Assuming that file was the one and only copy, how would one recover the file? I’ve seen a couple mention one could set checksum=off. I know changing the checksum algorithm affects new files, but does disabling it affect all files? Is there a safer/better way to recover a file assuming it’s only a checksum error?
root@box:~# dd if=corruptfile conv=sync,noerror bs=4K of=repairedfile
This is the way you pull data from a file with unrecoverable CKSUM errors in it. ZFS treats an irreparable CKSUM the same way the kernel treats hardware I/O errors, so you can use the same technique you’d use to recover data from a drive with failed sectors.

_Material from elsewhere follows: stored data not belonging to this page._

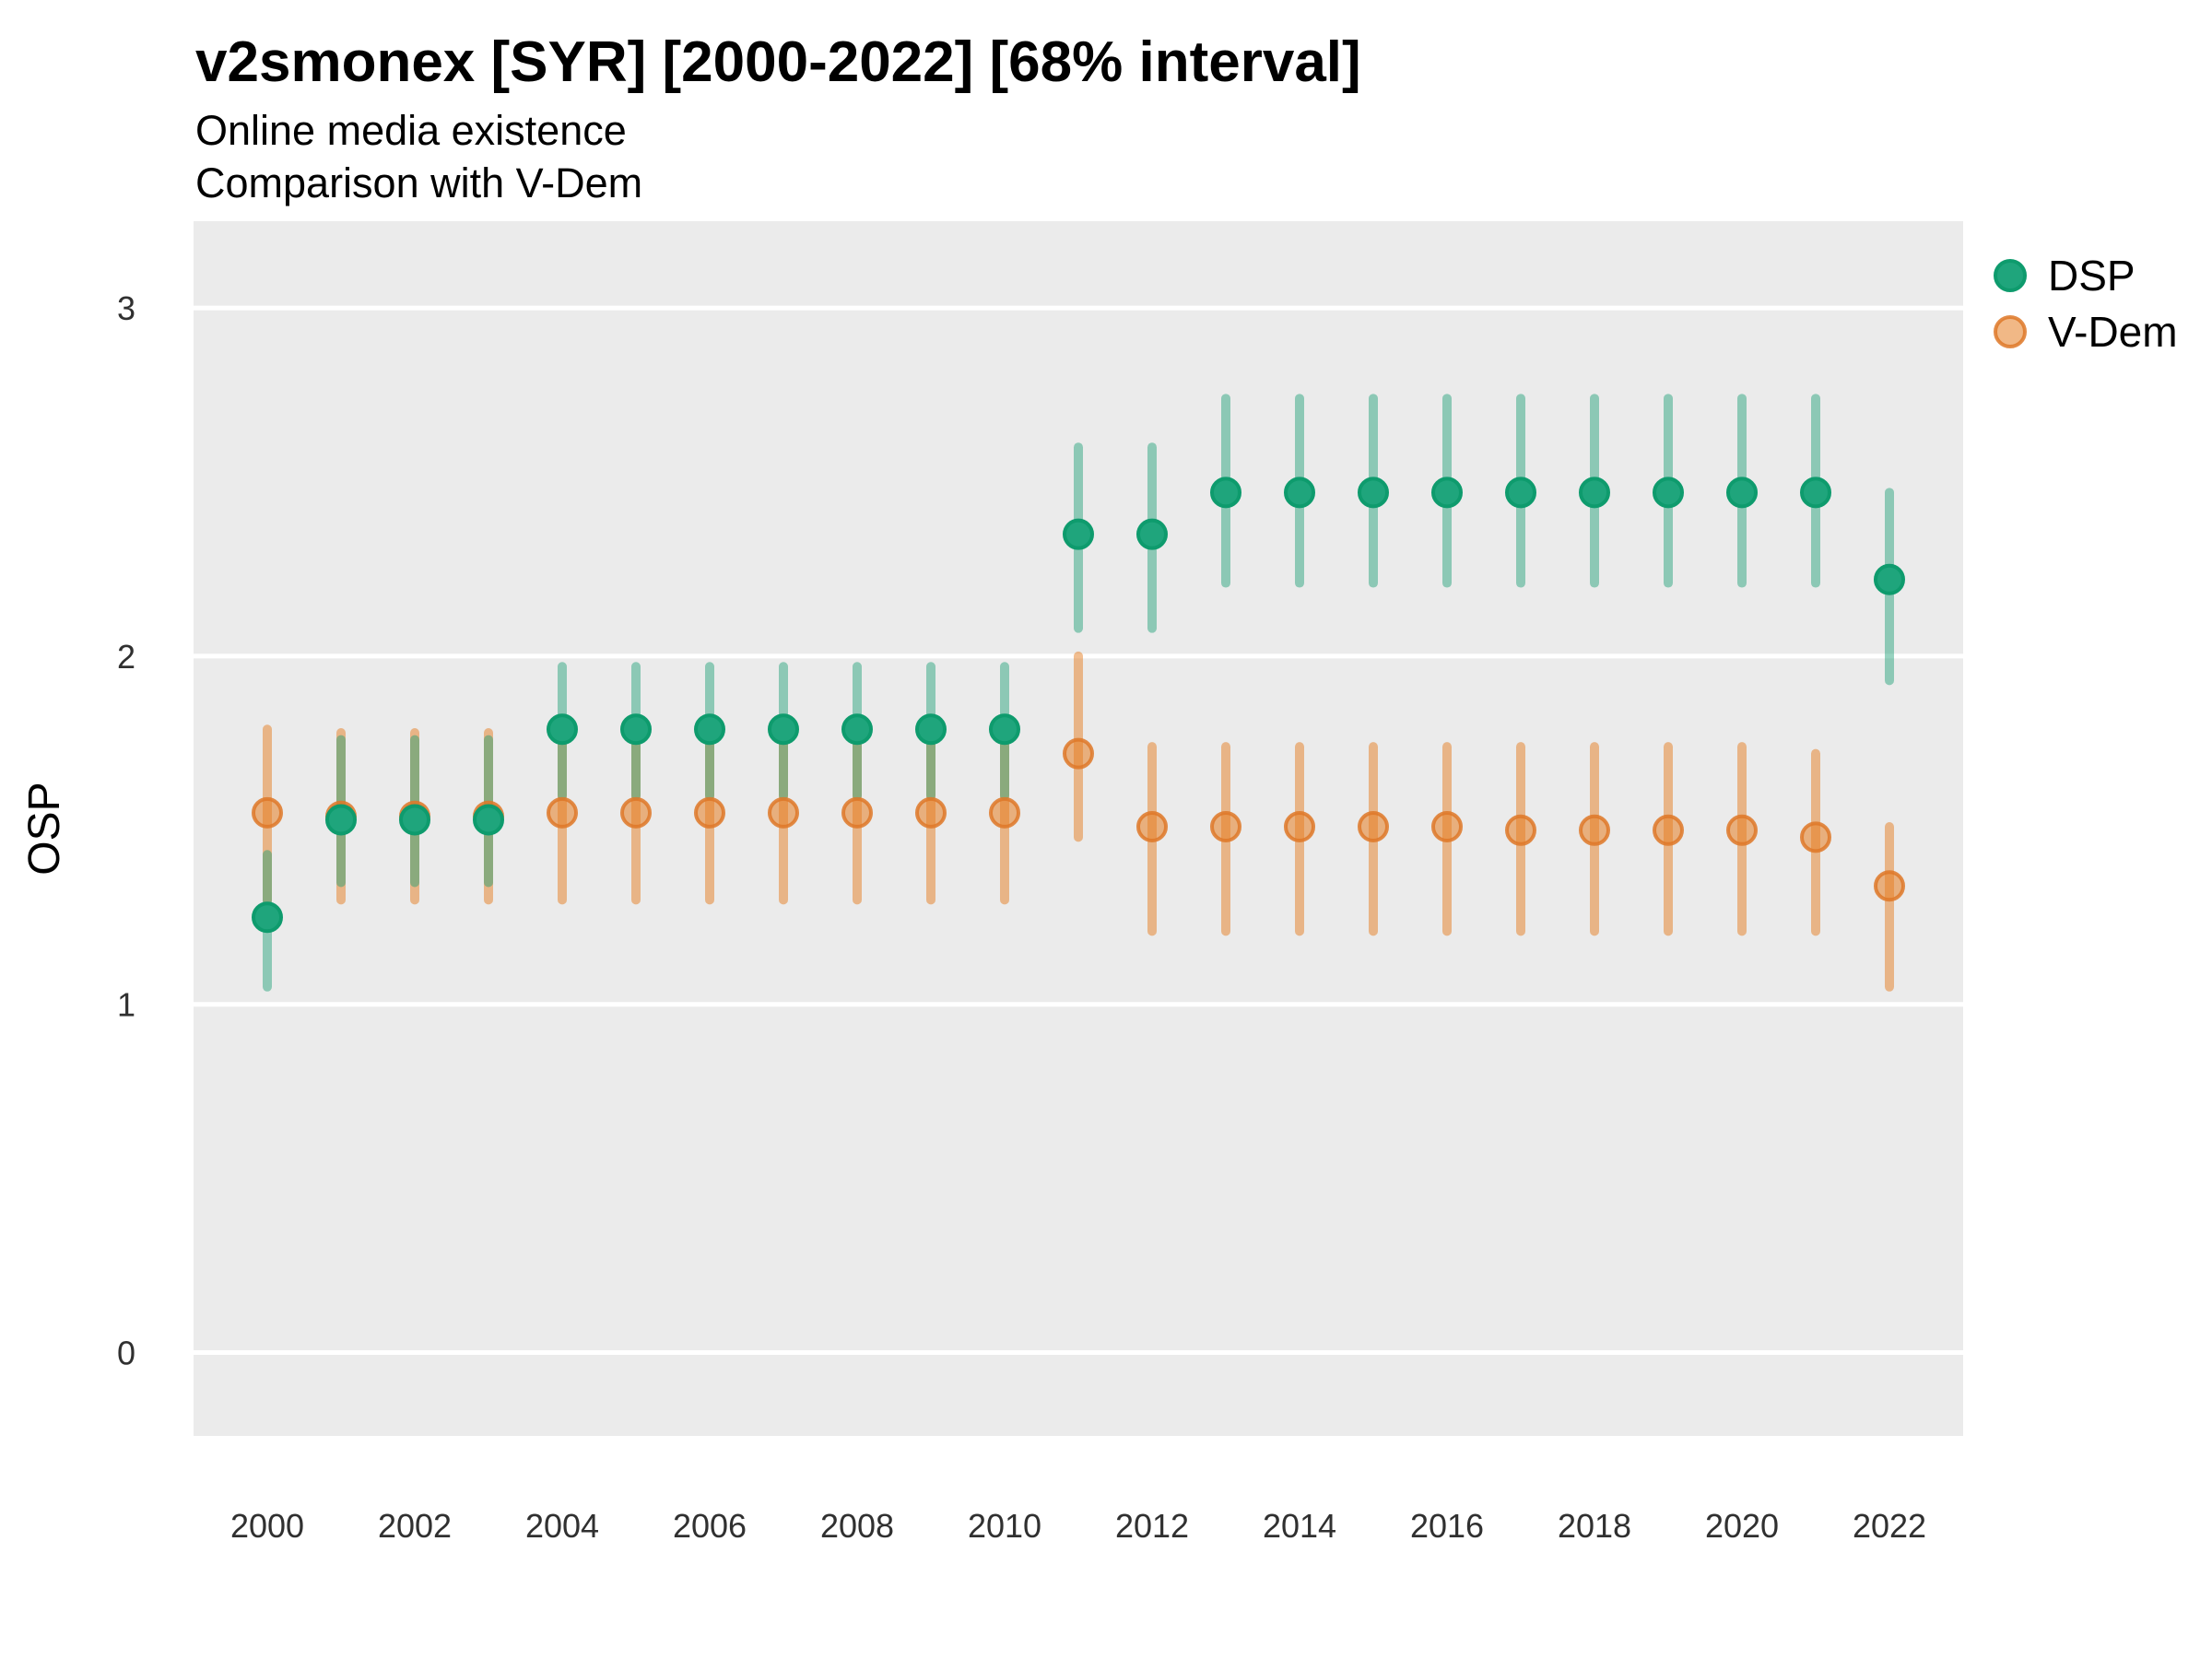  What do you see at coordinates (783, 812) in the screenshot?
I see `vdem-point-2007` at bounding box center [783, 812].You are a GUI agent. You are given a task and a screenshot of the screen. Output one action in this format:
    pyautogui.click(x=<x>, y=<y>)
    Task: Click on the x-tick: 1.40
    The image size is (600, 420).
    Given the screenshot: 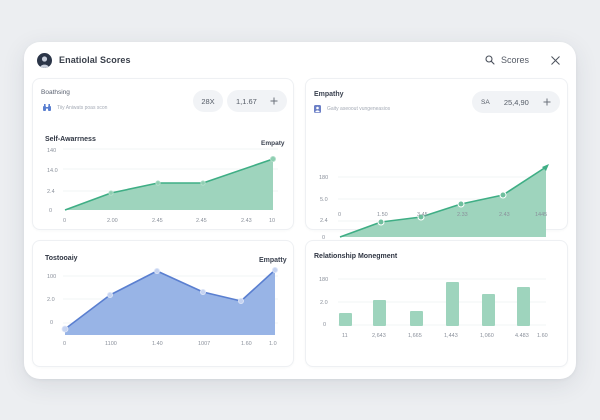 What is the action you would take?
    pyautogui.click(x=158, y=344)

Now, to be clear, you aren’t going to get the actual contents of any bad blocks in that file. You’re going to get zero-blocks for those, because what’s happening is
dd is substituting a block of zeroes for a block that returns an I/O error and no data.
Another way that you can recover corrupt data is with replication and the
zfs_send_corrupt_data=1 module option:
root@box:~# echo 1 > /sys/modules/zfs/parameters/zfs_send_corrupt_data
root@box:~# zfs snapshot pool/corrupt@1
root@box:~# zfs send pool/corrupt@1 | zfs receive pool/repaired
root@box:~# echo 0 > /sys/modules/zfs/parameters/zfs_send_corrupt_data
You’ve now got a “repaired” version of your corrupt dataset at
pool/repaired. The data isn’t any less corrupted than it was before, of course… but much like our first fix, the corrupt blocks are now replaced with blocks ZFS sees as “correct.” In the case of dd, that meant all-zero blocks; in the case of zfs_send_corrupt_data=1, those blocks are filled with 0x2f5baddb10c. In both cases, the entire block is missing, with a placeholder left where it used to be.